**Written task**
Count the lines of the material below that contain the word "link" and reply with the number alone.

**Data shown**
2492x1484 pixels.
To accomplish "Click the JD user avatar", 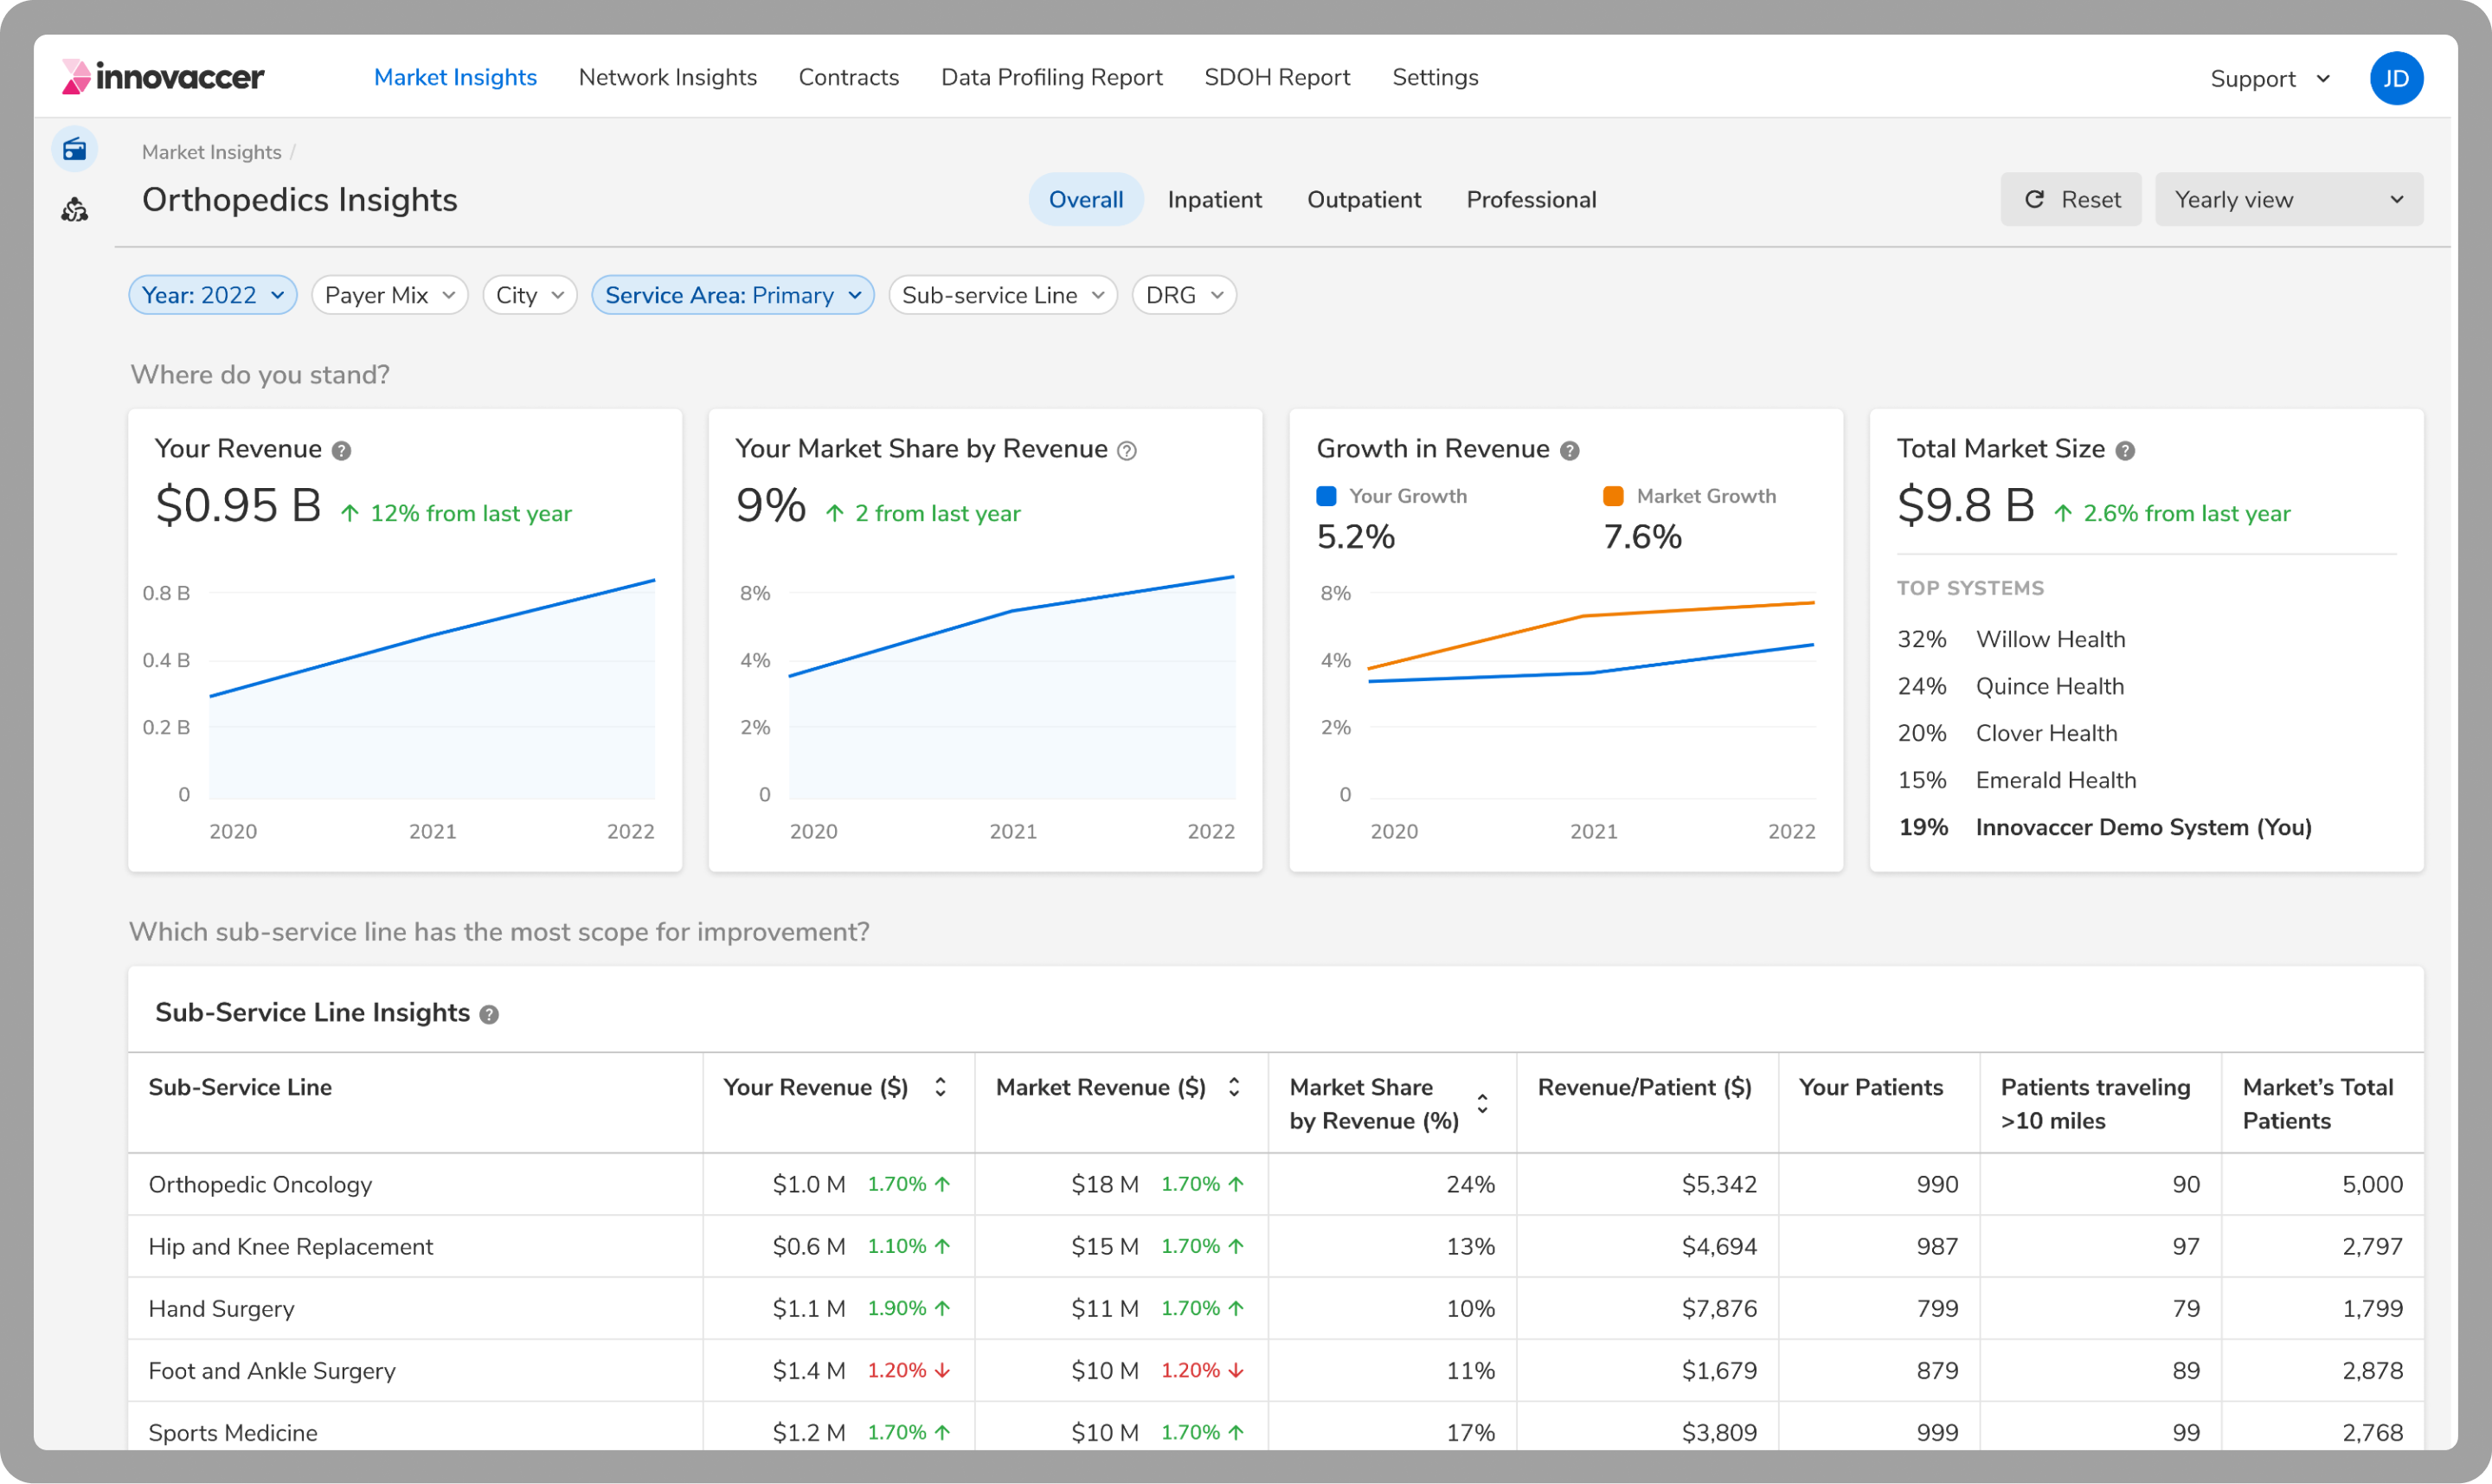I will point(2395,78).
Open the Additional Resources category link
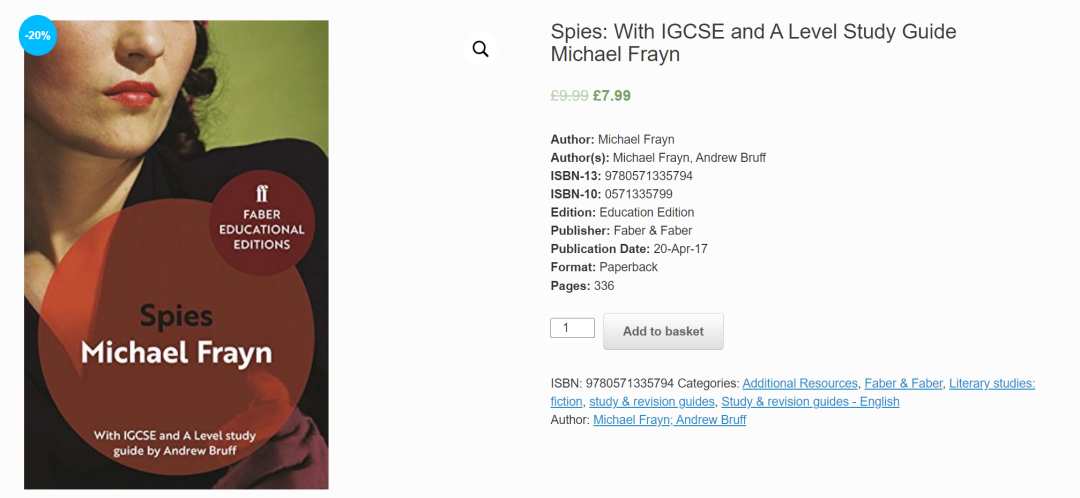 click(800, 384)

---

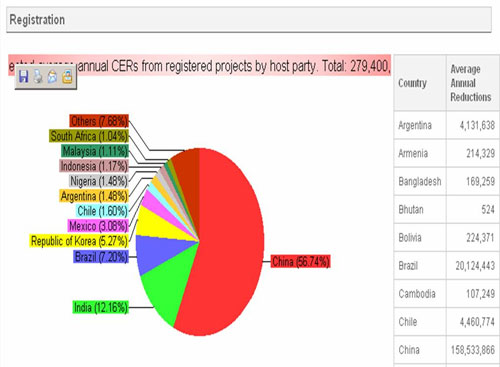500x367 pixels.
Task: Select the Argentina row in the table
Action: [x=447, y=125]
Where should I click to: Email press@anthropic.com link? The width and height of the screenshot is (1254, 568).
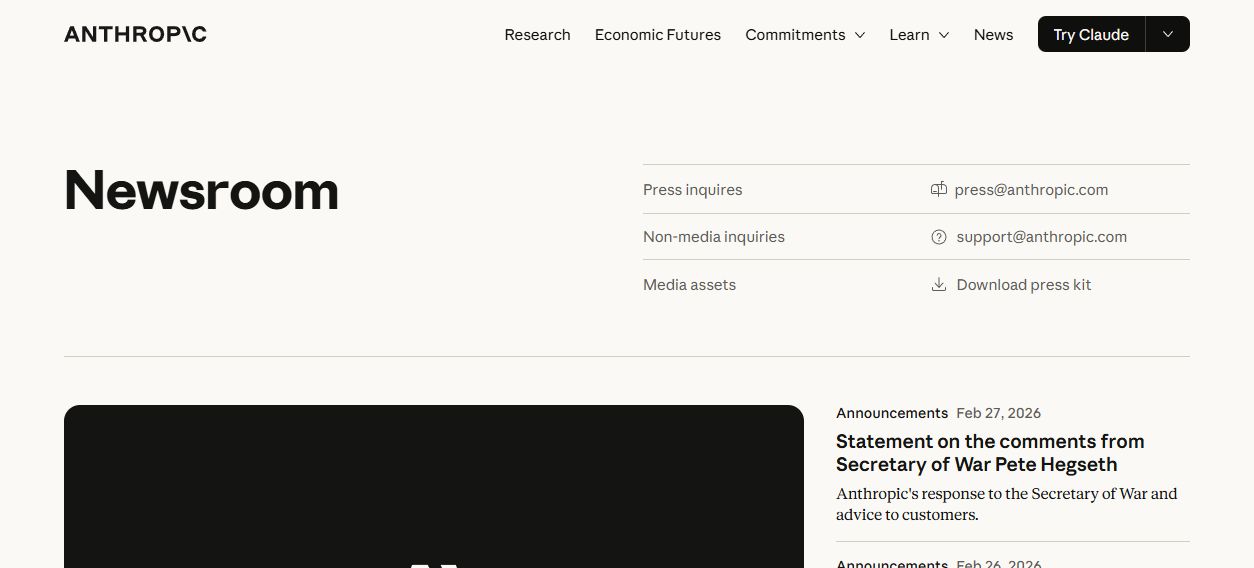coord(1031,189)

**Task answer**
2